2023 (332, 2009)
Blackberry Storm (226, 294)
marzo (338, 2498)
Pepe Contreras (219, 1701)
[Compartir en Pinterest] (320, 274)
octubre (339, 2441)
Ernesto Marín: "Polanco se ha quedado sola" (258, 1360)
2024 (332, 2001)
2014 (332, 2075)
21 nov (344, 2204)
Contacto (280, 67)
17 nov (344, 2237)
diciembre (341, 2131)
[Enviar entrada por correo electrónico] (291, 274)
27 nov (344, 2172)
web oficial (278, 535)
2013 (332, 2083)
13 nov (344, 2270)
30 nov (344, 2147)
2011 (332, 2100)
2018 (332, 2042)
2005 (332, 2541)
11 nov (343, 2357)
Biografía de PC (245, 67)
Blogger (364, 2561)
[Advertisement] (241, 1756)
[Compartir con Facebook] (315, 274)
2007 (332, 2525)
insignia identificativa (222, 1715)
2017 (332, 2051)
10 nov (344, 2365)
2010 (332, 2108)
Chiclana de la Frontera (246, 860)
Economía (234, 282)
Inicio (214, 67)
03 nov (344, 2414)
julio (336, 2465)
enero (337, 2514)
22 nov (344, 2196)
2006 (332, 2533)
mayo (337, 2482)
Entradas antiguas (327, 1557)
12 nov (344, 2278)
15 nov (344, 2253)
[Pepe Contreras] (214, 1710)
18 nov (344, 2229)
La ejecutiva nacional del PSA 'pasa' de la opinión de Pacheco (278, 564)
* * * * *
## Task description
The expected output is every line of the records in which the string "Compartir" appears.

## Finished task
[Compartir en Pinterest] (320, 274)
[Compartir con Facebook] (315, 274)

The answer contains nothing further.